The tide this time of year washes hundreds of tiny starfish up onto the beach. It leaves them stranded in salty constellations, a sandy galaxy within reach.
The gorilla who uses sign language is Koko. Incidents cited are either from the author’s visit with Koko, or from documented exchanges and observations by Koko’s teacher, Dr. Francine Patterson.
The house next door was rented for the summer to a couple who swore at missed croquet shots. Their music at night was loud, and I liked it; it was not music I knew. Mornings, I picked up the empties they had lobbed across the hedge, Coronas with the limes wedged inside, and pitched them back over. We had not introduced ourselves these three months.
I watched the woman do something memorable to him with her mouth. Then the man pulled her up from where she had been kneeling. He said, “Maybe you’re just hungry. Maybe we should get you something to eat.”
Nobody thinks about the way sound carries across water. Even the water in a swimming pool.
They told the wife to watch the sun rise and set, to look for solace in the natural world, though they admitted there was no comfort to be found in the world and they would all be fools to expect it.
In a tornado outside Baltimore, in a broken neighborhood off I-95, I asked the attendant in a Mobil station, “Where’s anywhere else?” The man didn’t even point.
There was a multiplex and a Mexican restaurant that used baked beans in their burritos. North Carolina, but nothing Carolingian.
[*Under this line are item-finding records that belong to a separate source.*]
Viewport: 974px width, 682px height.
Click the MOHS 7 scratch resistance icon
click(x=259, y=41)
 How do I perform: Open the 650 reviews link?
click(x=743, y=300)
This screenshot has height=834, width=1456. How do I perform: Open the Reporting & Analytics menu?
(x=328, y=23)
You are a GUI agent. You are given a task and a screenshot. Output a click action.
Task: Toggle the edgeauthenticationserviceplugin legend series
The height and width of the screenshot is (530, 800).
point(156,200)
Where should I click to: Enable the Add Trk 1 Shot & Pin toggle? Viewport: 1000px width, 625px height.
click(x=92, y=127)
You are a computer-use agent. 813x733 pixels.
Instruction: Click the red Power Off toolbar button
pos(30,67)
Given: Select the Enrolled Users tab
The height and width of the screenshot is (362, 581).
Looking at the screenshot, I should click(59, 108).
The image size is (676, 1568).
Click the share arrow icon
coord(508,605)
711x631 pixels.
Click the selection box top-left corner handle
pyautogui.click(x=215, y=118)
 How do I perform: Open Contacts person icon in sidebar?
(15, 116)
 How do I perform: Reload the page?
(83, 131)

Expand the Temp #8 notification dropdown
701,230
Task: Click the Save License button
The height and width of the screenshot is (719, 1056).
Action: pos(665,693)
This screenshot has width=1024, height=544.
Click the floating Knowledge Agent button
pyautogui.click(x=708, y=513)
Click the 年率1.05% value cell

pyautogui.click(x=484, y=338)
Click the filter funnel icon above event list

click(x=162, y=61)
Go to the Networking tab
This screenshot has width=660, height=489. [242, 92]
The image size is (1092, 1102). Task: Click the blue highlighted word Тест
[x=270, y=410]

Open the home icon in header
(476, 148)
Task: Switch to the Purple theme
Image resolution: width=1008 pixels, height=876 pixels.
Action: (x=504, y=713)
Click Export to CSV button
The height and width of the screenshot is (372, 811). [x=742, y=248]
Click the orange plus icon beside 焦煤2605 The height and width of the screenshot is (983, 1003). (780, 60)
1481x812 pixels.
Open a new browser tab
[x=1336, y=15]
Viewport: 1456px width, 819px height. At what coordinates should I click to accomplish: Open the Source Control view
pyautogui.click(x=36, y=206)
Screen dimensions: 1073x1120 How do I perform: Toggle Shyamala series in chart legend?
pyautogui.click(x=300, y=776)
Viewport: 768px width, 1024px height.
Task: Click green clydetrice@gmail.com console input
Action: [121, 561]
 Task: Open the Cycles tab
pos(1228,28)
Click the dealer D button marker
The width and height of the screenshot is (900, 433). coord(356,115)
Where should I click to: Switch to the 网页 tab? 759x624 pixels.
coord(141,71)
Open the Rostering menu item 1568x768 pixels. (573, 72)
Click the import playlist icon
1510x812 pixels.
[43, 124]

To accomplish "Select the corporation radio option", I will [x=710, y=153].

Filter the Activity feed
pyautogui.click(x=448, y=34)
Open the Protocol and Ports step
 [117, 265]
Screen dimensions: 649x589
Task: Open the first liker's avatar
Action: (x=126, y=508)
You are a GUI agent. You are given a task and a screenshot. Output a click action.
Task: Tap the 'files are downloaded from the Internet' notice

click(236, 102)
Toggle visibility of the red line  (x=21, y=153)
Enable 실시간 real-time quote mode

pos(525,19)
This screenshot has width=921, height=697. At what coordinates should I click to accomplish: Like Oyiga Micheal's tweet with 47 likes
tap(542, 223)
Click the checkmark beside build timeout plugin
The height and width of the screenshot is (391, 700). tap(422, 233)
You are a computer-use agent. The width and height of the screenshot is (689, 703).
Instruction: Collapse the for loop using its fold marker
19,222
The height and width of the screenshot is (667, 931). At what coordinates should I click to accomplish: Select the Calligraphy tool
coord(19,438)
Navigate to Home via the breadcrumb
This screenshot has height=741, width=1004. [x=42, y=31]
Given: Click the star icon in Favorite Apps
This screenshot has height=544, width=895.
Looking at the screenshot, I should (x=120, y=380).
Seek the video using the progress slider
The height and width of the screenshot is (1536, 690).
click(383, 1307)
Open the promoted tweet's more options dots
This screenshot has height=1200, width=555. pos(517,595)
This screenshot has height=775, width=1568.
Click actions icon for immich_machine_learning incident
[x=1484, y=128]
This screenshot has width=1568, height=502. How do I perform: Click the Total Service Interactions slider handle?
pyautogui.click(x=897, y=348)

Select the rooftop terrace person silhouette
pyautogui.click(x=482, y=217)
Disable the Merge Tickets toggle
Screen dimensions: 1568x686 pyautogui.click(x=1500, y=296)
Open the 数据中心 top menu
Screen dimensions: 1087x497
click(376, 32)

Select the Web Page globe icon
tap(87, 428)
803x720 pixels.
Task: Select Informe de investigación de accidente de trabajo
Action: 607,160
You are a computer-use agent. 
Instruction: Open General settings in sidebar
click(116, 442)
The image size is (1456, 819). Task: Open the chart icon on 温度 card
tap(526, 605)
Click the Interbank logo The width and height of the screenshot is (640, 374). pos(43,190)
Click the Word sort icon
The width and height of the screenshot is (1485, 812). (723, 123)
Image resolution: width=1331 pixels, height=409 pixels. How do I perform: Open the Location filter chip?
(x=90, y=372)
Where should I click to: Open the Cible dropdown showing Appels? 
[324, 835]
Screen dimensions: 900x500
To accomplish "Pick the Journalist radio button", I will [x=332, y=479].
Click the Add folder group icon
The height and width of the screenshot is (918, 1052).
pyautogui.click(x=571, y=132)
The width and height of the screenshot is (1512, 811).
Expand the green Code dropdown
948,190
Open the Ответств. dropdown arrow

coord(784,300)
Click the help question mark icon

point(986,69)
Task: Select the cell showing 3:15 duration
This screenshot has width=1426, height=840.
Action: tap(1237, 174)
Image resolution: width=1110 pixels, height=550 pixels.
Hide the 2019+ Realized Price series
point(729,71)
Here’s something I didn’t know: the drag you get from open windows uses more gas than running the air conditioner does.
The radio said Dorothy Love Coates died today. But I didn’t know she’d even been alive.
A good feeling when I see traffic cones. They weigh next to nothing and cannot hurt a car. That’s not why I mow them down.
On the day before a holiday, you feel you have a destination just by being on the road with so many people who do. Have a destination, that is.
if something goes wrong, it is not the car that’s at fault. Bad form to blame something for the damage one does. I just mow them down—and drive on.
I don’t know about the coffee at either place. I only know about the coffee if it’s in a lobby and free.
The geographic cure, these bouts of driving, with the age-old bit built in: “Wherever you go, there you are.” Maybe people should be trained like dogs. But people aren’t dogs. Besides, a dog won’t speak to you, either.
I would like to be scrambled and served with sausages at an all-night diner.
It was one and two and three and four and five o’clock in the morning. Whatever time it was, it was time to take the test.